1. PCI-E 4.0 x4 — will be MSI SPATIUM M450, under the system (read — 3600 MB / s, write — 2300 MB / s, 3 bit TLC)
2. PCI-E 3.x x4 — will be Patriot P300 (read — 1700 MB / s, write — 1200 MB / s)

Configuration

In other moments, nothing complicated, everything looked at the money in order to meet 80K, I think the option is as good as possible for this money.
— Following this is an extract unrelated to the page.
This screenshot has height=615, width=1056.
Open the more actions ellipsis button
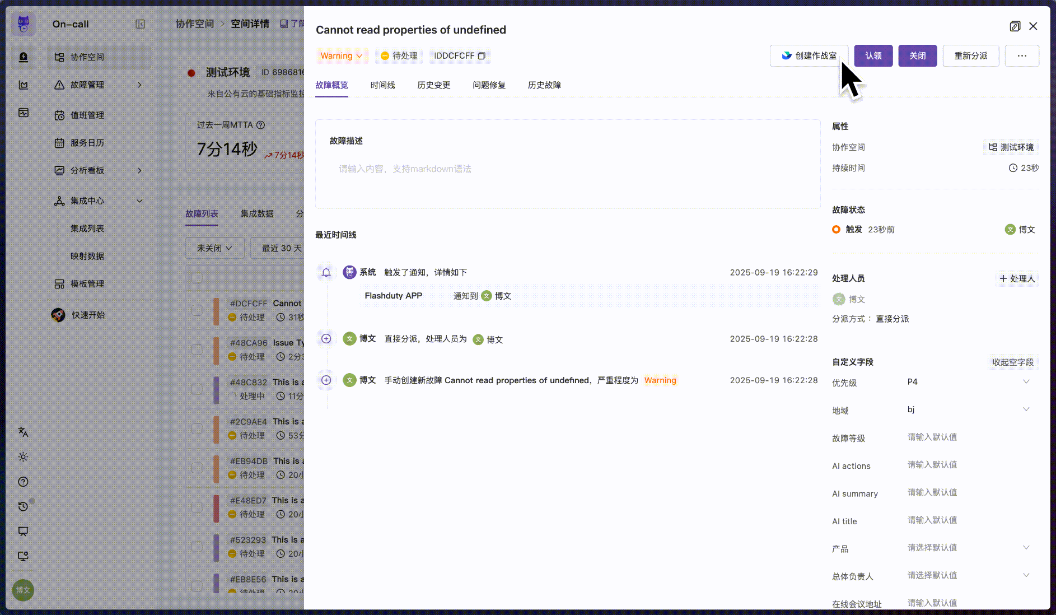coord(1021,56)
Memory 4 bars of 8 (which is better than 2 of 16), a video card with PCI-E 4.0 at 25 thousand, about the best choice is 3050, the processor is Ryzen 5 5600:

• AMD Ryzen 5 5600 OEM [AM4, 6 x 3.5 GHz, L2 — 3 MB, L3 — 32 MB, 2xDDR4-3200 MHz, TDP 65 W] 15 999 ₽
• GIGABYTE X570S UD Motherboard [AM4, AMD X570, 4xDDR4-3200 MHz, 2xPCI-Ex16, 3xM.2, Standard-ATX] 12 999 ₽
• Case ZALMAN T6 black [Mid-Tower, Micro-ATX, Mini-ITX, Standard-ATX, USB 2.0 Type-A, USB 3.2 Gen1 Type-A] 3 599 ₽
• GIGABYTE GeForce RTX 3050 EAGLE OC Graphics Card [GV-N3050EAGLE OC-8GD] [PCI-E 4.0, 8GB GDDR6, 128bit, DisplayPort x2, HDMI x2, GPU 1552MHz] 25 999 ₽
• CPU cooler ID-Cooling IS-40X V2 [base — aluminum / copper, 2800 rpm, 35.2 dB, 4 pin, 100 W] 1 499 ₽
• RAM A-Data XPG Gammix D10 [AX4U320038G16A-DB10] 16 GB [DDR4, 8 GBx2 pcs, 3200 MHz, 16-20-20] 3 899 ₽
• MSI SPATIUM M450 500GB M.2 SSD [S78-440K090-P83] [PCI-E 4.0 x4, Read 3600MB/s, Write 2300MB/s, 3-bit TLC, NVM Express] 4 199 RUB
• Patriot P300 512GB M. 2 SSD [P300P512GM28] [PCI-E 3.x x4, Read 1700MB/s, Write 1200MB/s, NVM Express] 3 299 ₽
• 1TB Seagate BarraCuda Hard Drive [ST1000DM010] [SATA III 6Gb/s 7200rpm Cache — 64MB] $3299
• Power Supply ZALMAN MegaMax (TXll) [ZM700-TXII] [700 W, 80+, EPS12V, APFC, 20 + 4 pin, 4+4 pin, 8 pin CPU, 6 SATA, 6+2 pin x4 PCI-E] 4 599 ₽

Assembling

At the same time, we will flash and configure the BIOS:

I enable the XMP profile so that the RAM runs at 3200 instead of 2667.

Insert SSD:

We assemble everything else and assemble the wires as much as possible:

The only thing when I assembled it I realized that the case could have been taken better, only because of the inconvenience with the wires and the HDD mount. It was necessary to take the body such that the wires were behind the protective wall of the body.